Until now, to apply under the post-graduate entry route to initial teacher education for primary teaching (the Primary Professional Master of Education qualification) in these providers, candidates, who have already satisfied the Minimum Entry Requirements in Irish, English and Maths, have had to do three separate Irish oral examinations. Each oral examination would have taken place on the same day as an interview at the institution concerned. A fail in the Irish oral examination would result in the interview result being discounted, adding considerably to the stress on candidates.
From 2019, there will be one Irish oral examination for all candidates, which will take place before they apply to their preferred institution(s). The Irish oral examination will be administered by the Centre for Irish Language Research, Teaching and Testing in Maynooth University using the Teastas Eorpach Gaeilge (TEG) test, which is linked to the Common European Framework of Reference for Languages. The Irish oral will be held in February 2019, at venues throughout the country.

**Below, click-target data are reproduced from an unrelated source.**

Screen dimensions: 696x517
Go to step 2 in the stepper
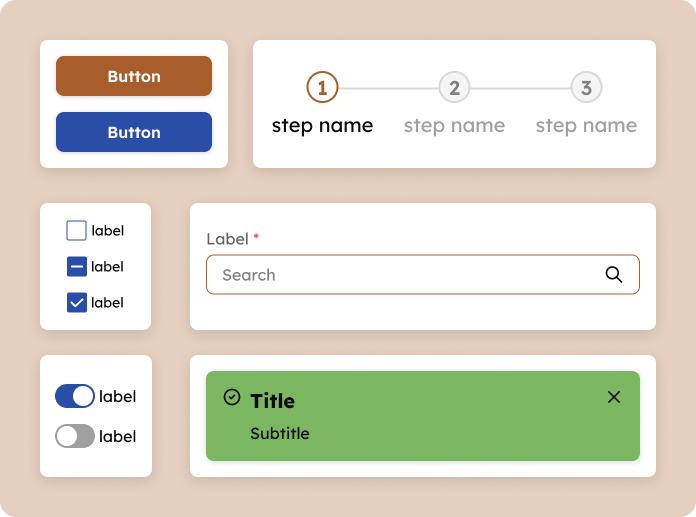(x=454, y=88)
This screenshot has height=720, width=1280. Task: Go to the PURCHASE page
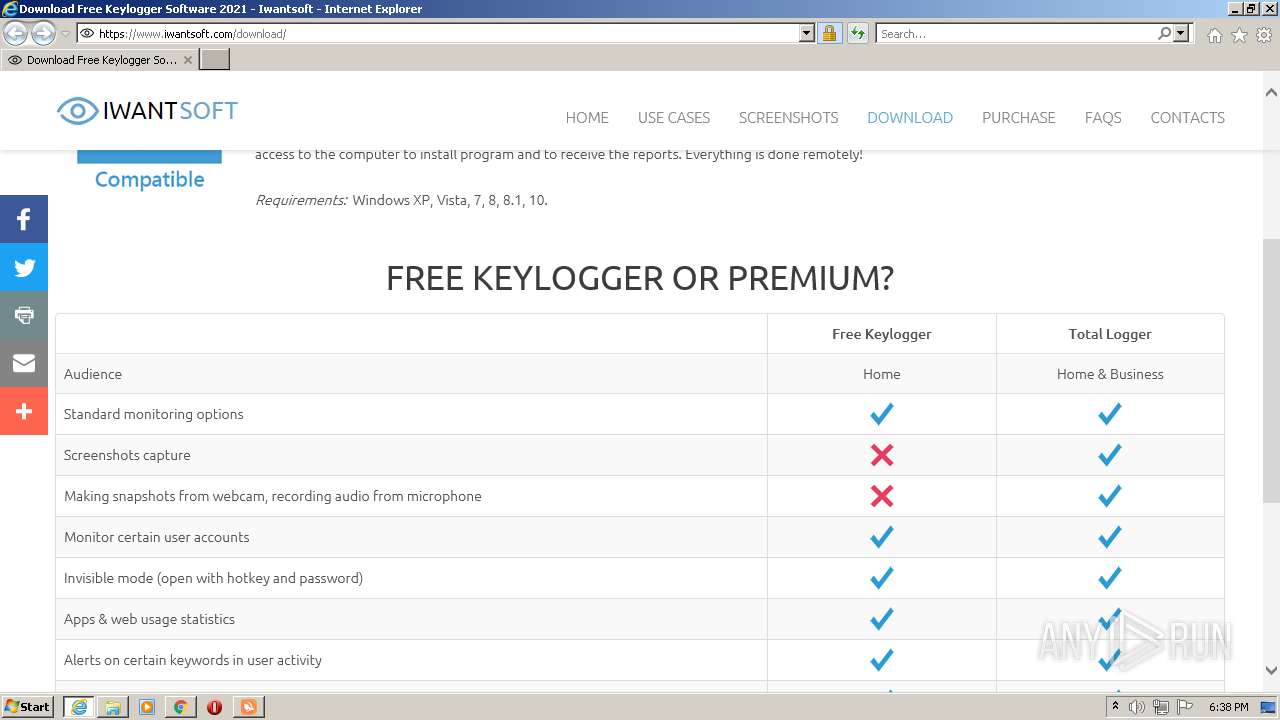point(1018,118)
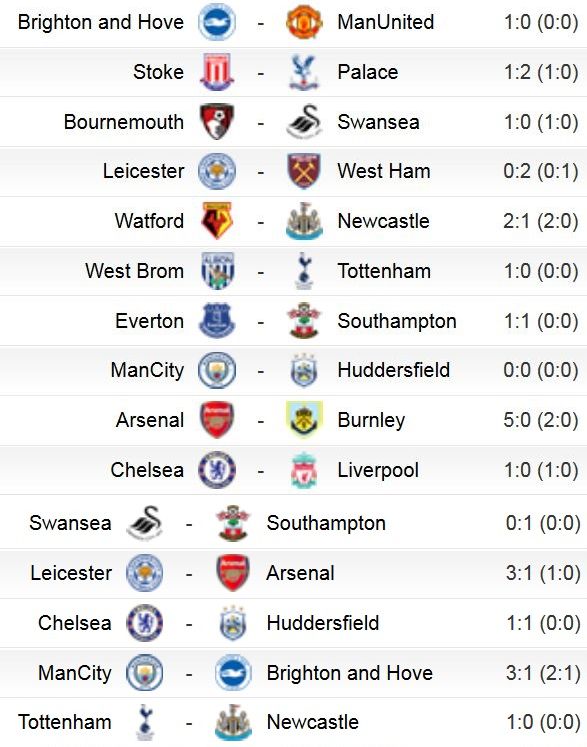587x747 pixels.
Task: Click the Everton club badge
Action: tap(217, 320)
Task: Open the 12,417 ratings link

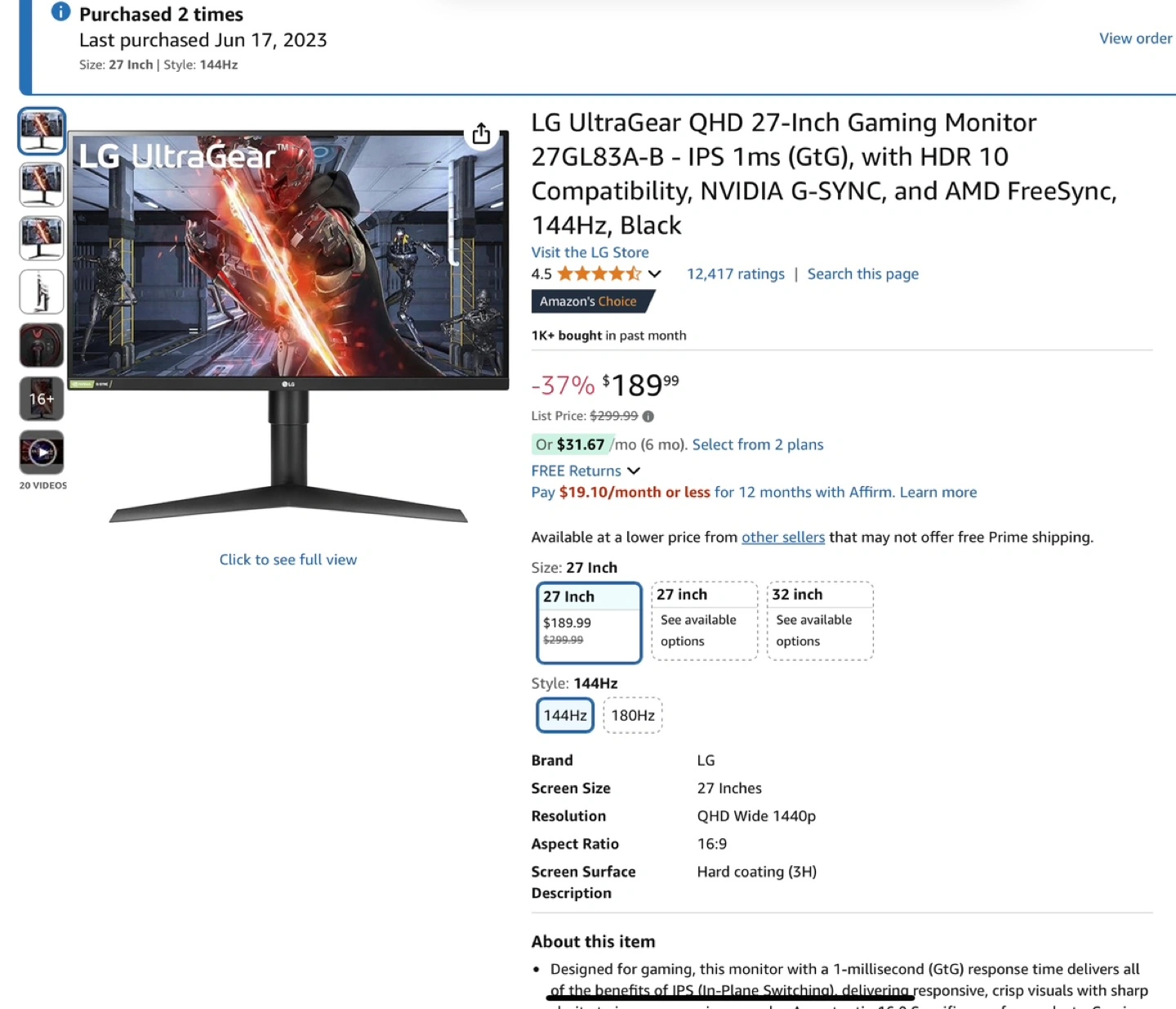Action: (x=736, y=275)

Candidates will then apply to their preferred institution(s) and be called to interview by those institutions, in due course. There will be no further Irish oral examination.
The institutions have advised that the oral Irish examination will cost €65 per candidate. However, arrangements may be made for students who enter via a PATH programme to have this fee refunded.
Minister McHugh said today “Tá mé buíoch de na soláthraithe as an tionscnamh seo chun tabhairt faoin gcéim seo leis an bpróiseas d'iarrthóirí a shruthlíniú. I appreciate the initiative of the providers in taking this step to streamline the process for candidates. I’m also glad to see the commitment from institutions to refund the oral exam fee for students on a PATH programme. Alongside that I believe that one standardised Irish oral will do a lot to help reduce anxiety and pressure and help prospective students give their best.”
Welcoming the development, Minister of State for Higher Education, Mary Mitchell O'Connor T.D. said “This is a positive development for students. I welcome the collaboration and coordination by the higher education institutions for this new oral exam which will reduce stress for students.”